Eva et Jim ont 19 ans et sont étudiants à Cambridge, elle en littérature et lui en droit, bien que sa véritable vocation soit la peinture. Eva est en couple avec David Katz, promis à un grand avenir comme acteur. Un jour de 1958, alors qu’elle se rend à vélo à un rendez-vous avec un professeur, Eva fait une embardée pour éviter un chien, sous le regard de Jim qui passe par-là. Ce qui se passe ensuite détermine toute leur existence, et cet infime moment donne naissance à trois versions possibles de leur histoire, jusqu’à nos jours, et qui nous sont racontées en parallèle.

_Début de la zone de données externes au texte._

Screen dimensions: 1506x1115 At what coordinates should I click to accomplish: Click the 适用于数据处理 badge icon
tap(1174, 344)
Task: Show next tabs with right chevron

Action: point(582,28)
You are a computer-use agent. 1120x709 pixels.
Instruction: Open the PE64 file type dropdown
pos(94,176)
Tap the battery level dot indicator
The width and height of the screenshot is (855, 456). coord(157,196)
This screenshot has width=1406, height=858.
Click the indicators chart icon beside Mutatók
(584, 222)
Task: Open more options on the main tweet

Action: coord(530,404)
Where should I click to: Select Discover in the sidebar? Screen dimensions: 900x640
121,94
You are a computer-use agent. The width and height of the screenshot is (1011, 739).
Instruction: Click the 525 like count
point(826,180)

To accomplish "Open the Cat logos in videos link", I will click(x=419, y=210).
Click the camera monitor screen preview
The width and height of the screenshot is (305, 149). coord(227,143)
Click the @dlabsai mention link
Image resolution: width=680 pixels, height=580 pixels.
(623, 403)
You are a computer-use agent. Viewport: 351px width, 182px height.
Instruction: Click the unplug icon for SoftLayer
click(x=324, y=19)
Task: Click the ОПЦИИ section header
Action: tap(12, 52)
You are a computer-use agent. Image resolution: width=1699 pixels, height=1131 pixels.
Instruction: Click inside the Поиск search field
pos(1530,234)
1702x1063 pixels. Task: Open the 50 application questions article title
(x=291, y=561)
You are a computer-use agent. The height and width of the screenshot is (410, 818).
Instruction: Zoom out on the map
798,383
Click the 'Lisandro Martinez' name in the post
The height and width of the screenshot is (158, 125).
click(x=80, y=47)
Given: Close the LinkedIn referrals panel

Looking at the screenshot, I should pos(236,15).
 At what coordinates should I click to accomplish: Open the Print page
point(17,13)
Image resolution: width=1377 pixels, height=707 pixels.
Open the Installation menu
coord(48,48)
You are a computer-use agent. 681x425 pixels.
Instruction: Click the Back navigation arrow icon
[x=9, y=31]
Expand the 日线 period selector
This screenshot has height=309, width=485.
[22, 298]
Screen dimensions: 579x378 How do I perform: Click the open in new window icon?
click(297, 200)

Parmi les multiples chemins possibles qui s’offrent à nous, nous ne pouvons en emprunter qu’un, et il est vertigineux de songer à combien chaque événement en apparence totalement anodin peut avoir des conséquences énormes : c’est ce que fait Laura Barnett dans ce roman magistralement construit, qui interroge le hasard et la nécessité. Les trois versions sont suffisamment différentes pour que le lecteur ne se perde pas (ce qui était bel et bien un risque), et en même temps, elles se font écho les unes aux autres, car certains événements nécessaires qui jalonnent la vie de Jim et de Sarah, qu’ils soient ensemble ou non, se produisent quoi qu’il arrive — et c’est en ce sens que la traduction du titre est intéressante, même si elle laisse à penser, ainsi que la quatrième de couverture, que deux personnes destinées l’une à l’autre finissent par se trouver quels que soient les aléas de l’existence. Lara Barnett a l’intelligence de nous offrir quelque chose de plus complexe, et partant plus intéressant, qui lui permet de montrer la vie dans ce qu’elle a de plus riche, et en particulier la vie de couple, qui n’est pas un long fleuve tranquille. L’amour, les déceptions, les trahisons, les deuils émaillent les vies de Jim et Sarah, personnages à l’épaisseur réelle, qui ont ceci en commun qu’ils sont aussi des artistes (elle est écrivain et lui peintre), ce qui ne va pas sans mal et là encore pose le problème de la nécessité. Et puis, ça et là, des réflexions sur les femmes et leur place dans la société qui ne sont pas sans rappeler Virginia Woolf.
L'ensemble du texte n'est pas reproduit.